◆ **Problem to work on**:
Leaving out all images, write out the records that follow exactly.

Stored data

━━━━━━━━

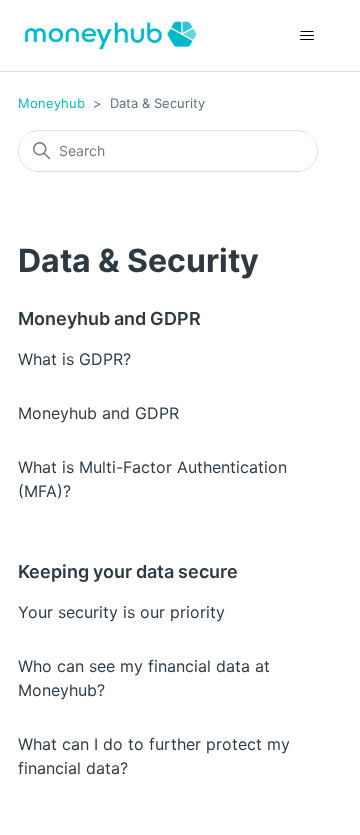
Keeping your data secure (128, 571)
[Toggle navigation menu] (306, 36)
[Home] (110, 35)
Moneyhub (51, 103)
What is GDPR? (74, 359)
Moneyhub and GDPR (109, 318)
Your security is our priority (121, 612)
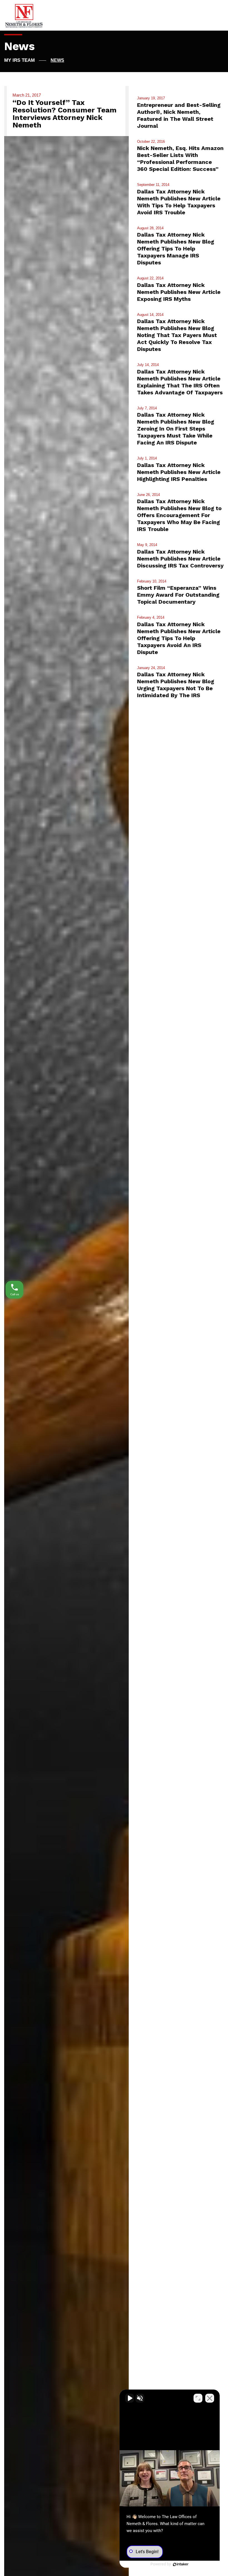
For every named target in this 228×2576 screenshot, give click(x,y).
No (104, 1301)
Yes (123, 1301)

━━━━━━━━

◆ **Completed exercise**:
Keeping your data secure (128, 571)
[Toggle navigation menu] (306, 36)
[Home] (110, 35)
Moneyhub (51, 103)
What is GDPR? (74, 359)
Moneyhub and GDPR (109, 318)
Your security is our priority (121, 612)
For every named target in this 228×2576 screenshot, give click(x,y).
No (104, 1301)
Yes (123, 1301)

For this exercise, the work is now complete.